Source:
--
Governments should plan to deal with an eventuality of slow down in remittances through domestic employment creation programmes and strengthening of social safety-nets. Countries dependent on worker remittances may need proactive measures to find alternative solutions, including alternative host countries for employment provision. Sri Lanka could also benefit from an exchange of experiences with other countries of the region who have negotiated bilateral programmes with migrant receiving countries.

Asian Tribune: It is expected that many countries in the world especially countries in the First World and in the oil producing Gulf countries are hard pinched for funds to import items such as tea, rubber, coconut and other traditional agricultural as well as industrial products. Are there any measures to safeguard such export crunch the Asian Countries are expected to face in the year 2009?

Noeleen Heyzer : The region is inextricably dependent on trade and investment with the rest of the world and will therefore rely on the rapid resumption of world economic growth for its continued prosperity. The immediate task at hand is to narrow the channels along which developed country recession will be transmitted back to the region.

Both developed and developing countries should not resort to protectionist policies focused on narrowly defined nationalistic interests that would harm trading partners. During a recessionary climate a revitalization of efforts is needed to push through with conclusion of the negotiations under the Doha Development Agenda, both as a confidence booster and as a bulwark against possible slippages back into protectionism.
--
Data shown:
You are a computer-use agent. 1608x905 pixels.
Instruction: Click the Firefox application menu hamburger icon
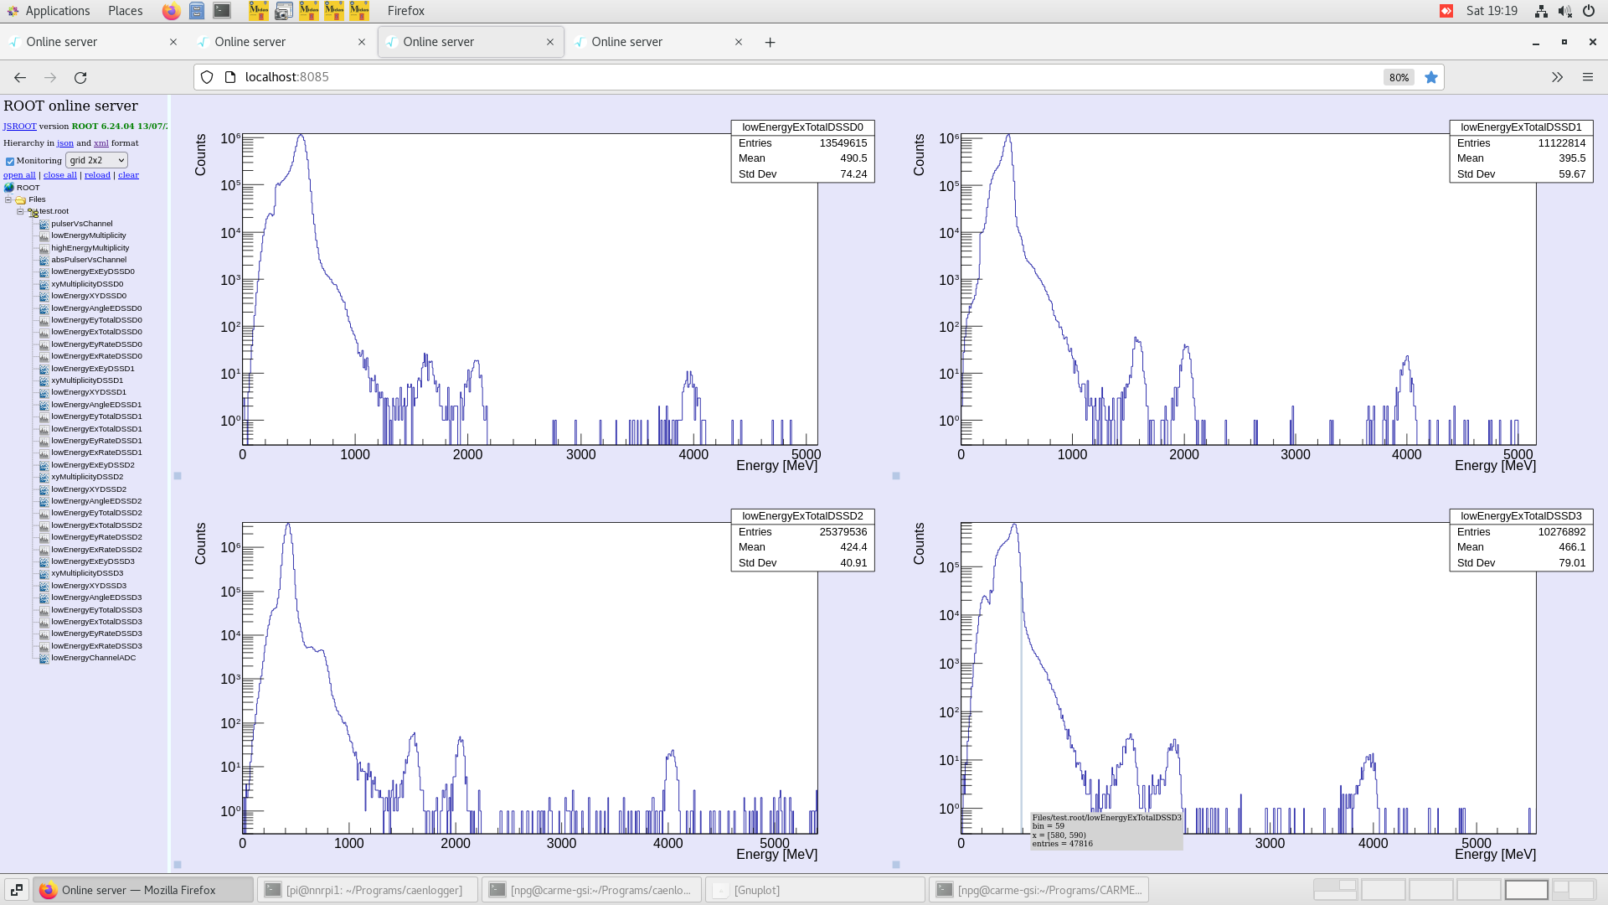pos(1587,77)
--
Problems to solve:
(1) List every export item that the interview excerpt names specifically as an example of what funds may be lacking to import.
(2) Extend the interview excerpt beyond its last sentence.

Results for each task:
(1) Tea, rubber, coconut

(2)
There is scope for promoting intraregional trade and investments in the region as a corollary of international trade. However, special attention should be given to trade and investment agreements many of which fragment the regional market by imposing rules of origin that are costly to comply with and other trade procedures that increase cost of trading. A conscious effort should be made to opt for regional trade agreements that could contribute to trade facilitation and a deepening of South-South economic cooperation.

Asian Tribune: What is your prediction of economic growth rates among Asian countries? Will there be a sharp decline? What are the countries most vulnerable?

Noeleen Heyzer : The forecast for developing economies in the region is a slowdown in growth to 4.5 per cent in 2009 from an estimated 6.6 per cent in 2008. For the region as a whole, performance for the first half of 2008 showed resilience, as exports grew strongly on the back of weakening currencies and relatively robust external demand. However, the full effect of a slowdown in developed country markets on exports will surface in 2009.

Highly export-dependent economies such as those of East and North-east Asia as well as South-East Asia would inevitably be more vulnerable. The extent of deceleration will depend on the extent to which domestic demand, stimulated by expansionary government policy, can offset the setback in the export sector.

Asian Tribune: Can you tell us whether ESCAP is organizing any summit meeting of the leaders of its member countries to discuss the impact of the global financial crisis and explore ways to overcome the impending crisis in the region?

Noeleen Heyzer : On 27 April, during the Ministerial Segment of the annual session of the Commission a high-level panel on the financial crisis will discuss the financial crisis, its implications for this region, and the areas in which policy actions will be needed to forge greater regional and global policy coordination. These issues will be discussed at length in the forthcoming Economic and Social Survey of Asia and the Pacific, 2009.